Content starts

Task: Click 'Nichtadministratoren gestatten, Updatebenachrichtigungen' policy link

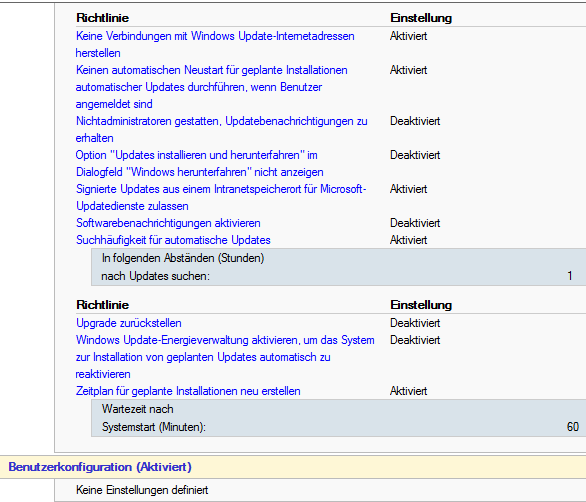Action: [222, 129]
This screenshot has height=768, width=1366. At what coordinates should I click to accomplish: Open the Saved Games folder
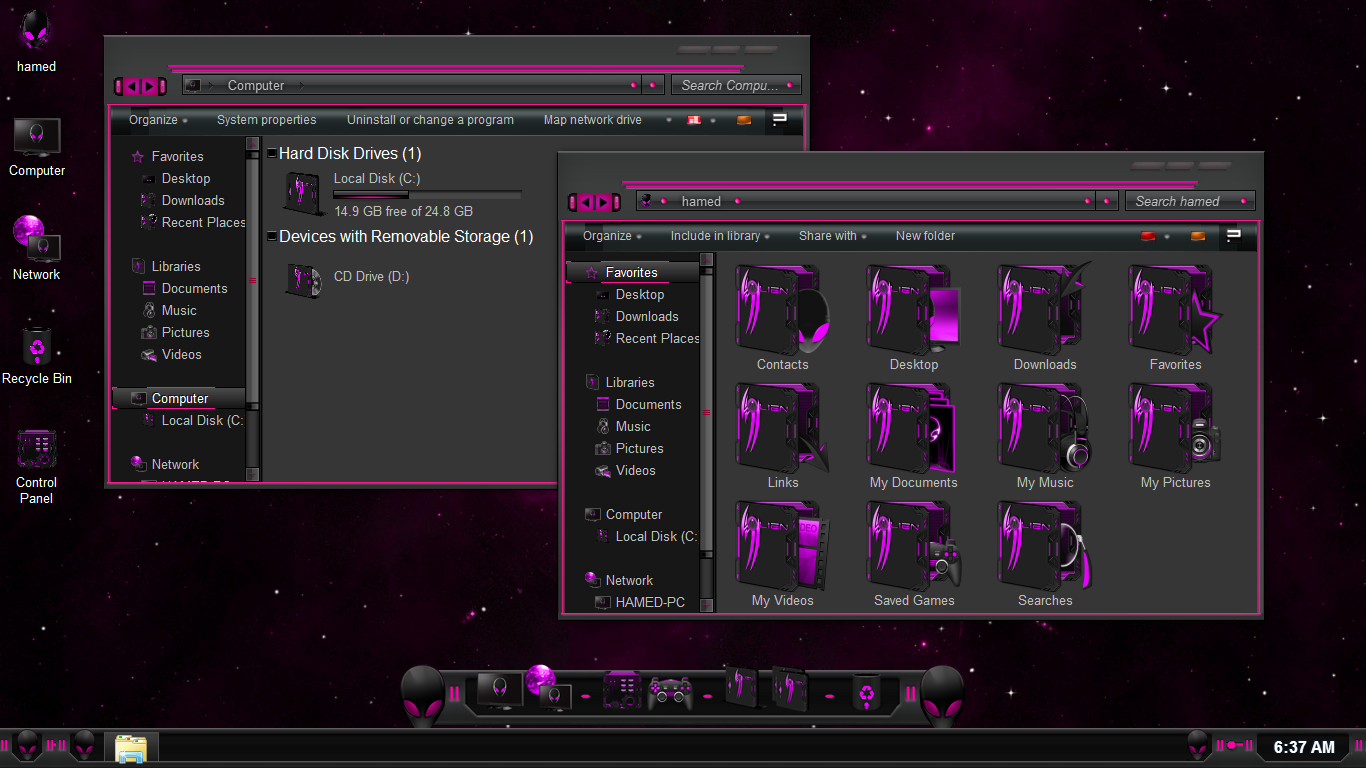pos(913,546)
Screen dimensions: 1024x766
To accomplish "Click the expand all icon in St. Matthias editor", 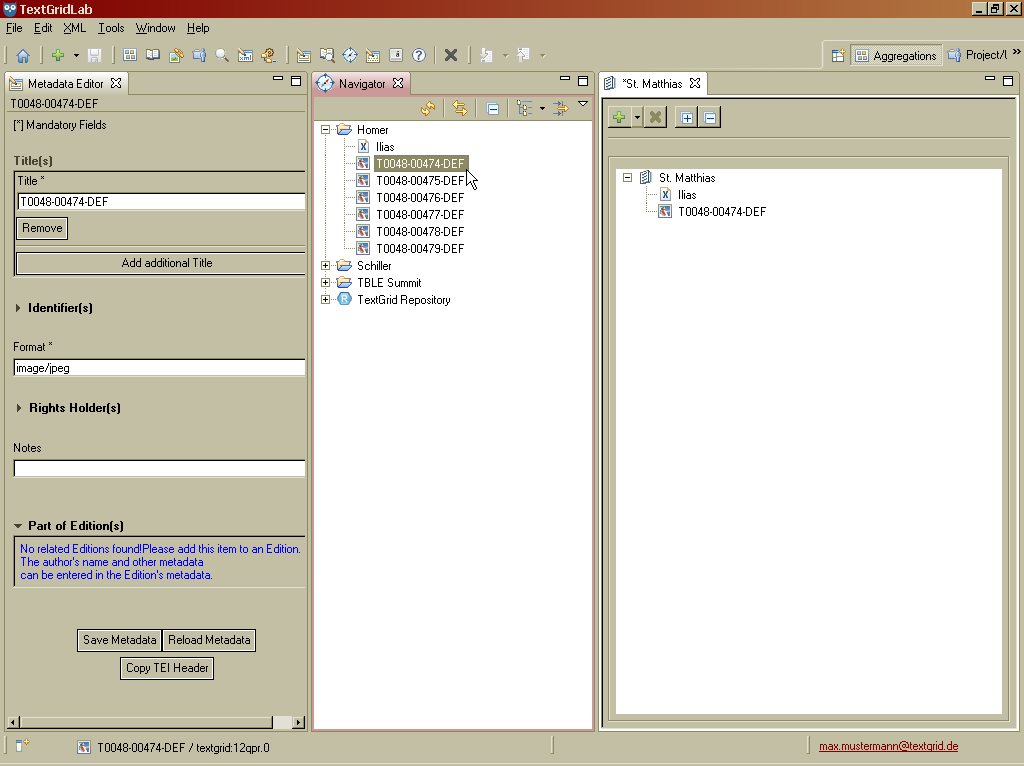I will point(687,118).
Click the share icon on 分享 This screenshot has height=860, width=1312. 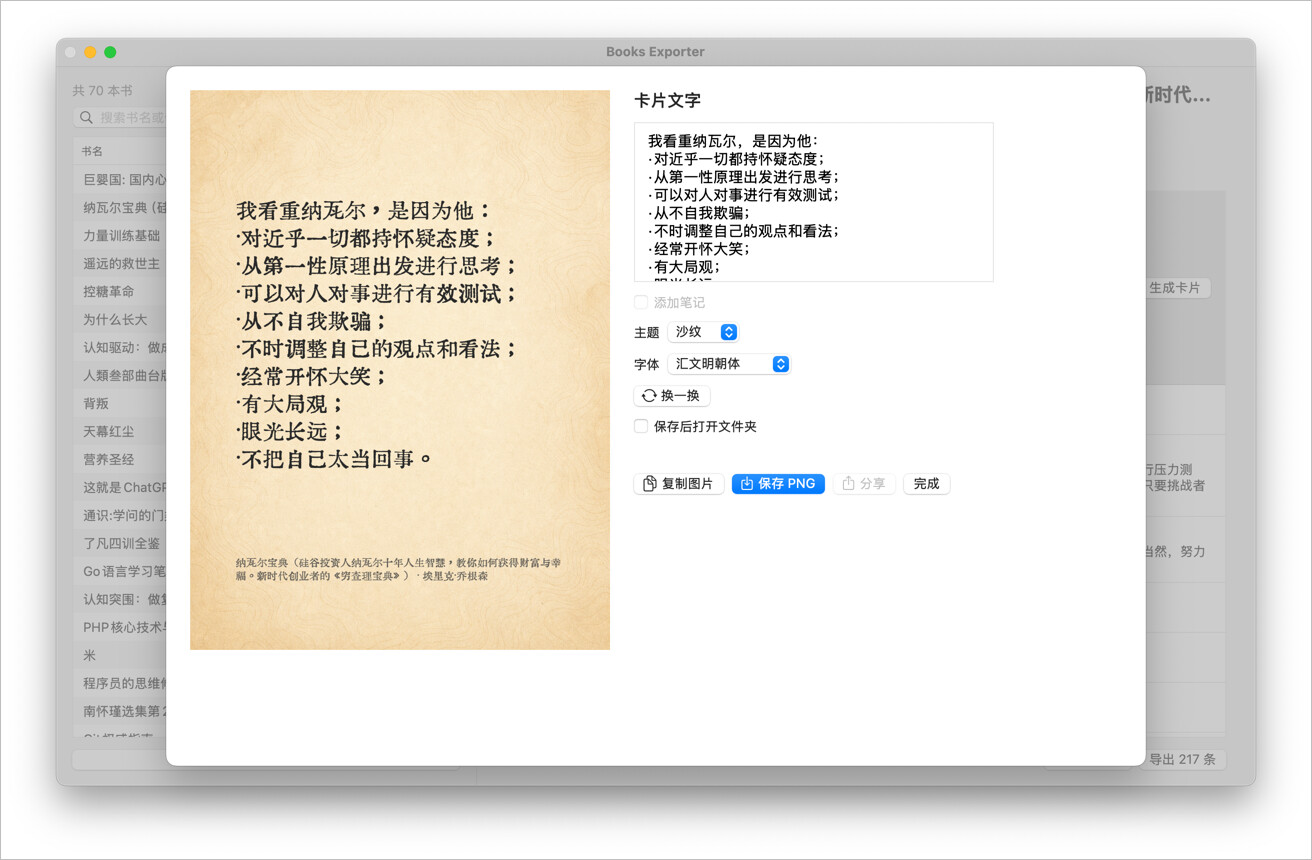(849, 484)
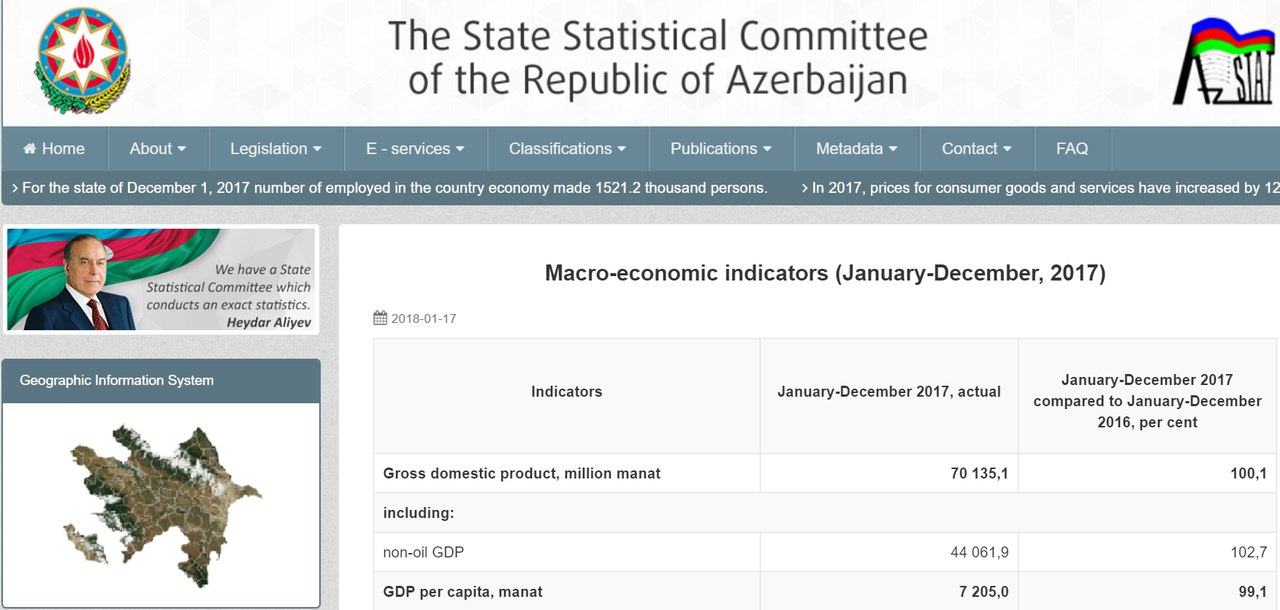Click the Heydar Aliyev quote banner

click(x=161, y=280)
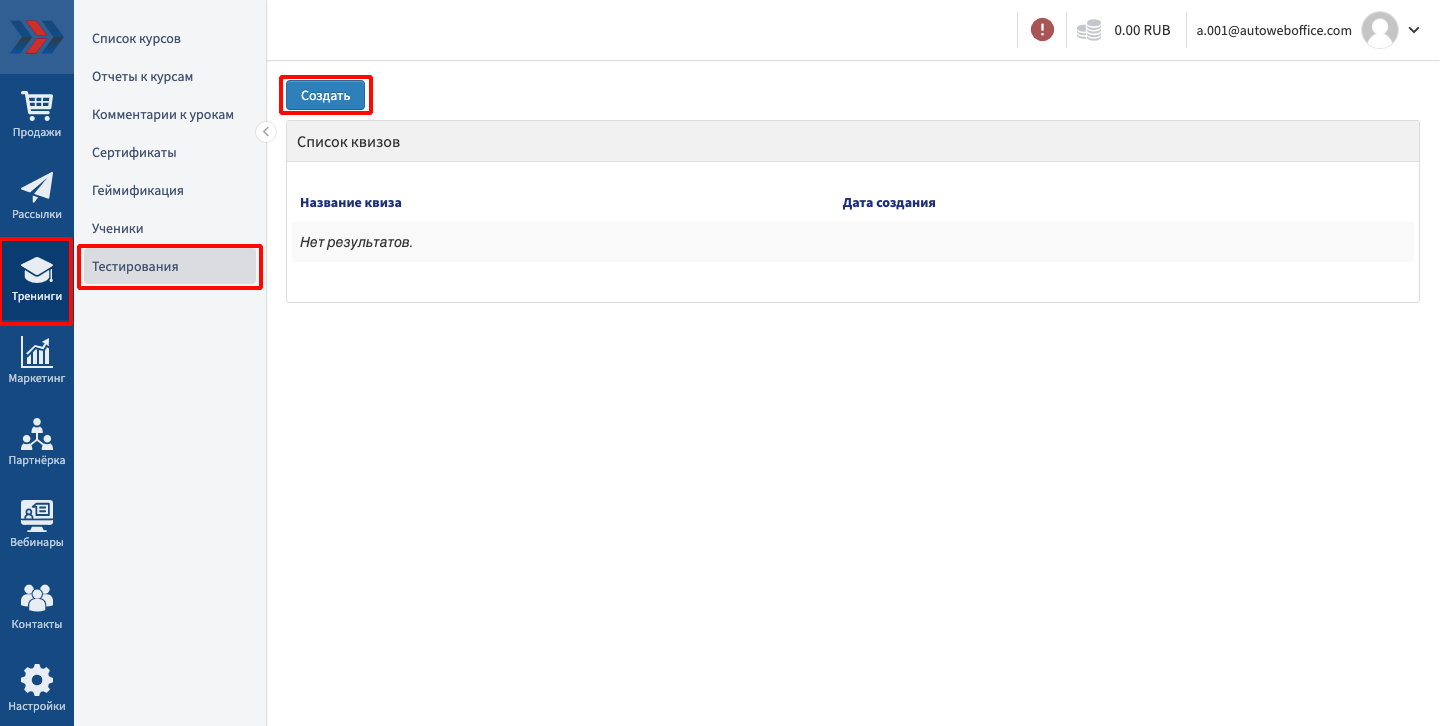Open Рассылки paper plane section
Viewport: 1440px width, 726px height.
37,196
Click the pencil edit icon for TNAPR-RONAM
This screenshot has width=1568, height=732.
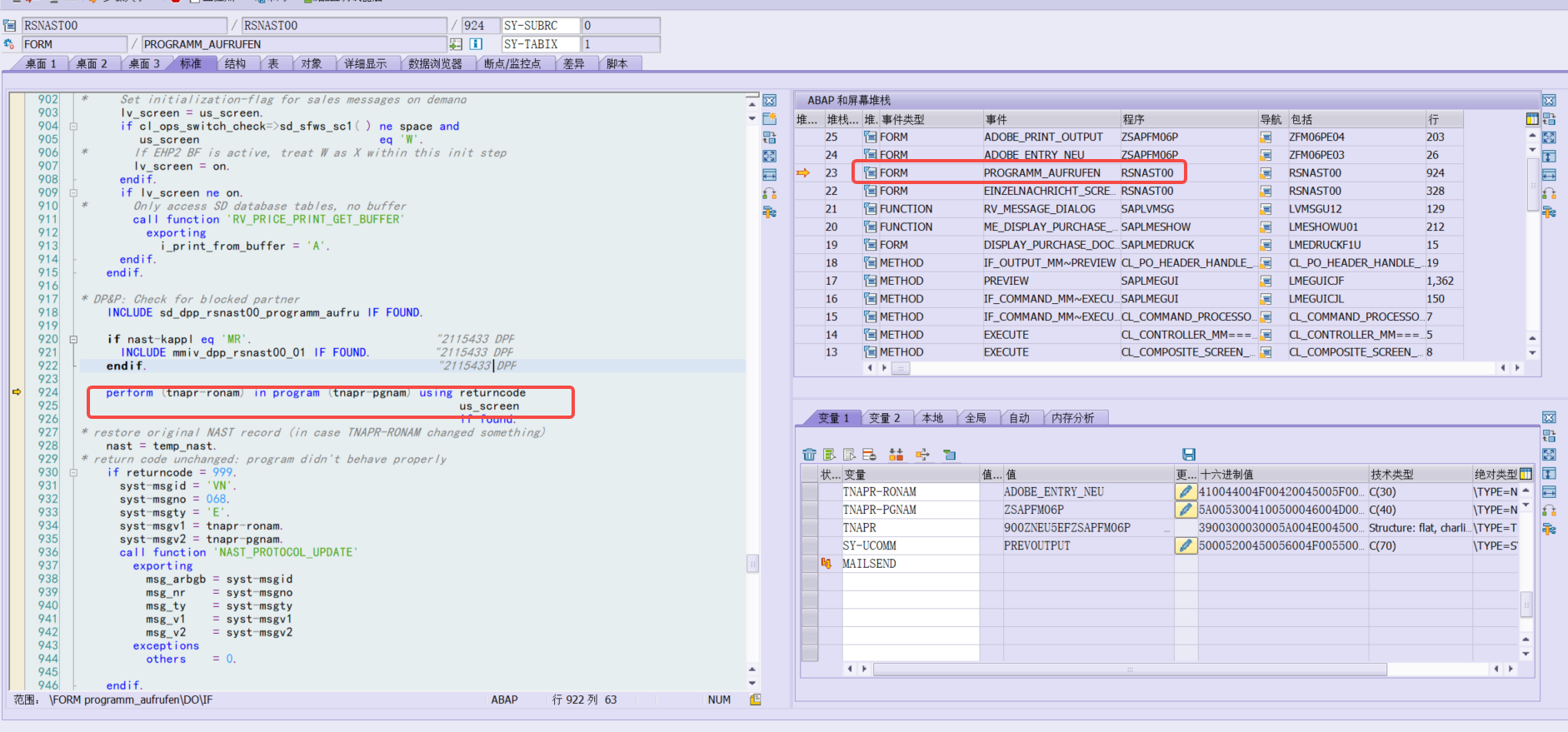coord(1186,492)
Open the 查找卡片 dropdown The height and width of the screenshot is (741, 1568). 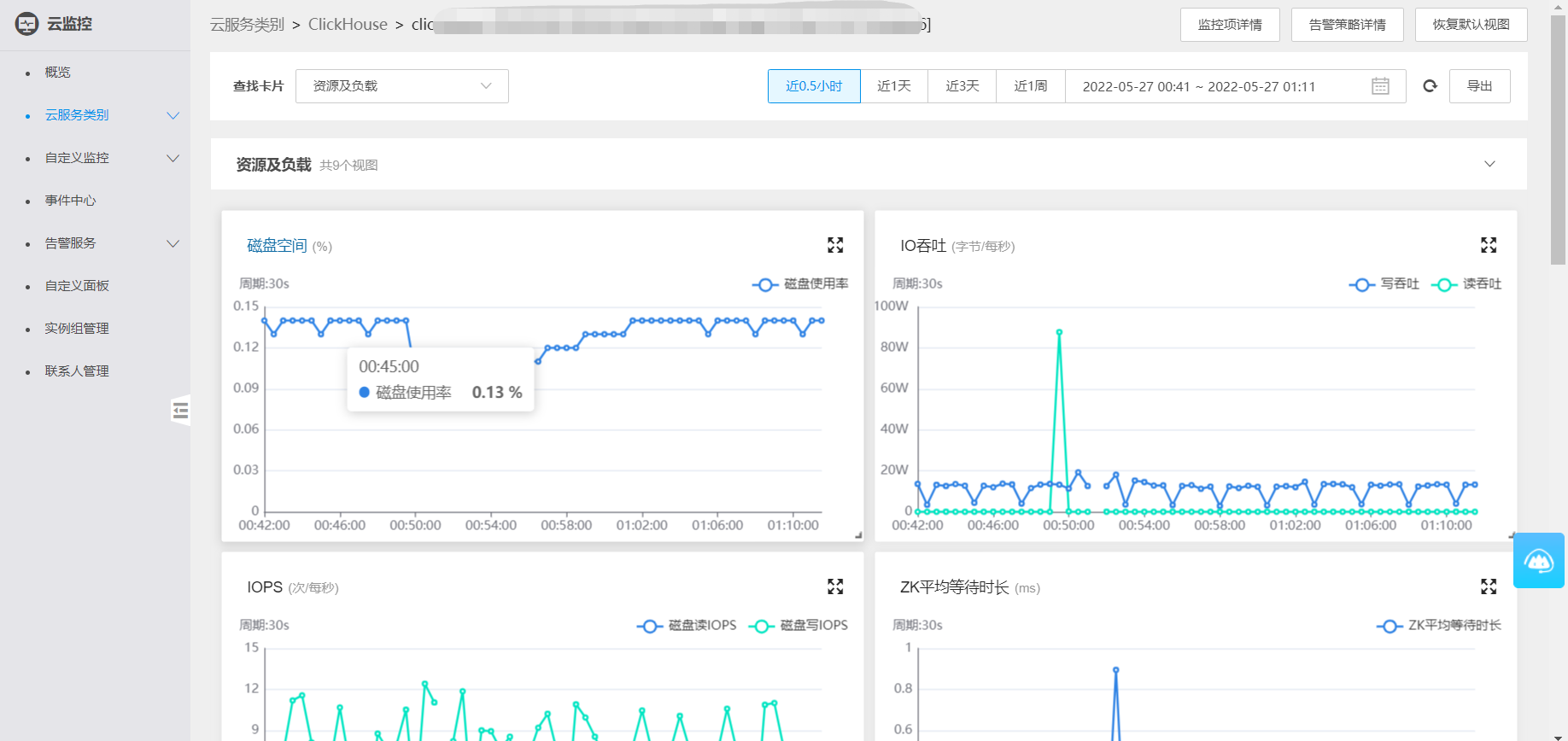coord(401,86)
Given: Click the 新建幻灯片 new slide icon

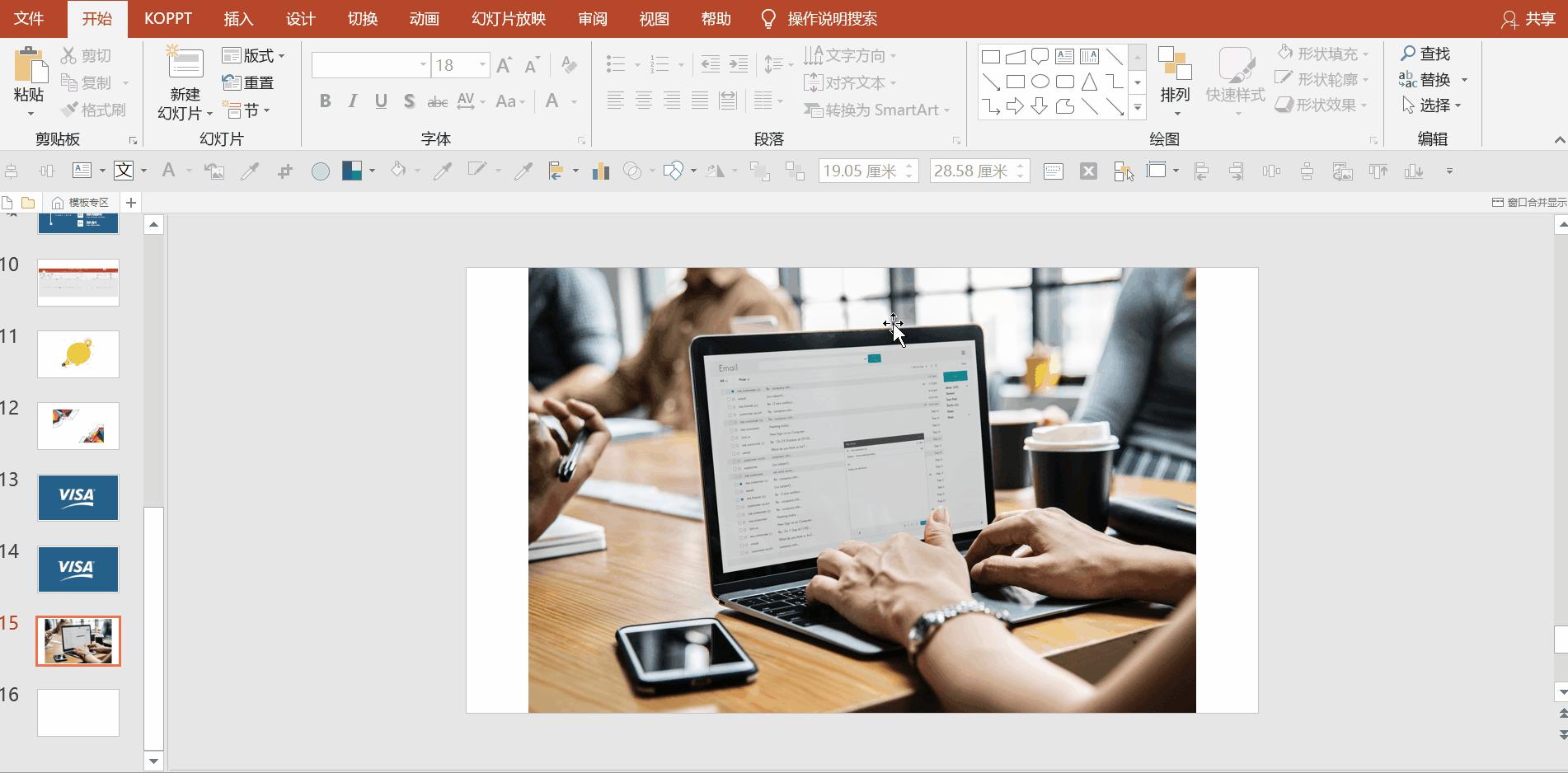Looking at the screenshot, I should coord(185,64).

Content ends

◆ Your instructions
Leave out the pictures. Transcribe only the lines above, from the first through the one that contains "Screen dimensions: 1024x766".

◆ Reply to the task
Task: Click 'Nichtadministratoren gestatten, Updatebenachrichtigungen' policy link

Action: [222, 129]
This screenshot has height=768, width=1366. At what coordinates should I click to accomplish: Open the Saved Games folder
pos(913,546)
Screen dimensions: 1024x766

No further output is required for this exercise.